White and Frederiksen (2005) have used CBLEs to support young learners in developing metacognitive expertise in the context of learning communities. They note that group collaboration and reflective learning, combined with appropriate scaffolding from technology tools and human tutors, support not only the development of selfregulatory skills, but also developmental expertise, "expertise about how you improve your capabilities through inquiry and reflection" (p. 211). The software environment Inquiry Island was developed to support learning through a cycle of inquiry which includes developing a research question, generating hypotheses, designing an investigation, recording and analyzing data, creating a model, and evaluating the utility and the limitations of the model.

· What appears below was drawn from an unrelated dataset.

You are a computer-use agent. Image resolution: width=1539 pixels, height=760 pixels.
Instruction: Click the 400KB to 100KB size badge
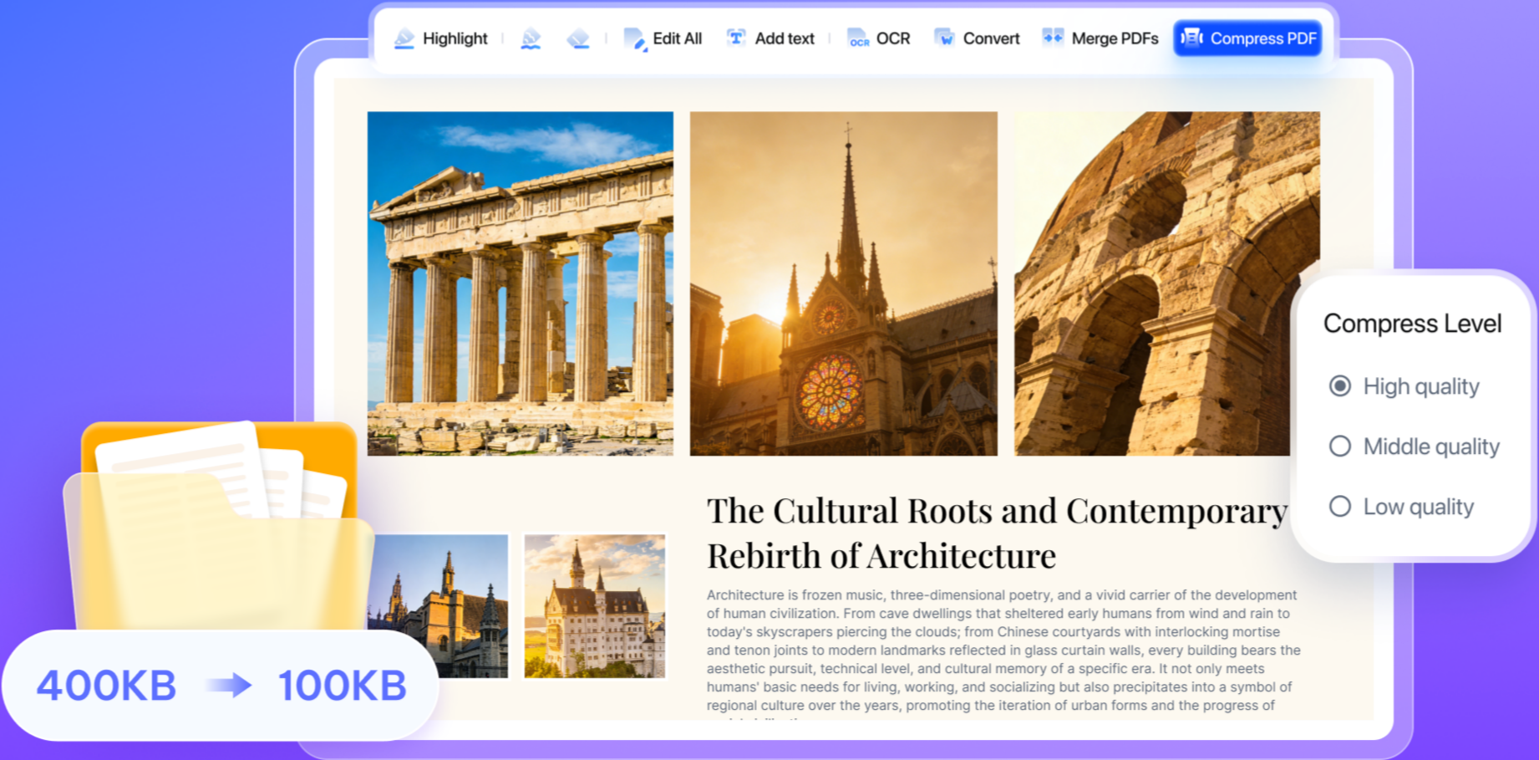coord(221,686)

Software agents {advisors, such as Quentin Questioner, Ivy Investigator, Sydney Synthesizer, Pablo Planner, Molly Monitor, Keiko Collaborator and Manny Mediator) support each step in the cycle, prompting the students to think about each part of the process, and to evaluate their progress as they proceed. As an adjunct to this process, students also participated in group discussions to analyze novels they had read, and took turns acting the roles of the twelve cognitive, social and metacognitive advisors (including theory manager, evidence manager, synthesis manager;

collaboration manager, planning manager, etc.). They were then asked to reflect on their experiences of playing these roles, and to write about the purposes of cognitive, social and metacognitive regulation. Quantitative measures (in the absence of a comparison group) showed significant gains by students in researcher assessments of metacognitive skills and inquiry skills, and the researchers claim that enjoyment of the role-playing exercise had "important motivational ramifications" (p. 221). While pre-experimental or quasi-experimental research does not provide evidence for causal claims of the effectiveness of interventions, it stands to reason that metacognitive scaffolding, such as White and Fredericksen have described, can be of great benefit in the development, internalization and proceduralization of self-regulatory skills, and that the use of tools such as Inquiry Island can support the development of self-regulation by providing explicit instruction in metacognitive performance.

Quintana, Zhang, and Krajcik (2005) bring a disciplined approach to metacognition and self-regulated learning (SRL) to bear on their analysis of CBLEs, which have been designed to facilitate online searches (Artemis, Digital IdeaKeeper and Symphony). Their theoretical framework, derived from contemporary literature on the theory of SRL, includes three sets of metacognitive functions (foresight factors related to task understanding and planning; monitoring and regulation; and reflection) applied to four types of cognitive activities (asking questions, searching, evaluating and synthesizing). The authors addressed the features of the various software packages in terms of how they support each of the metacognitive functions: understanding the inquiry task and planning the process, monitoring and regulating the inquiry process, and reflecting on different aspects of the work. They conclude "software can help make the implicit nature of metacognition more explicit to learners" (p. 242), and they propose that computer-based scaffolding can be organized around metacognitive issues.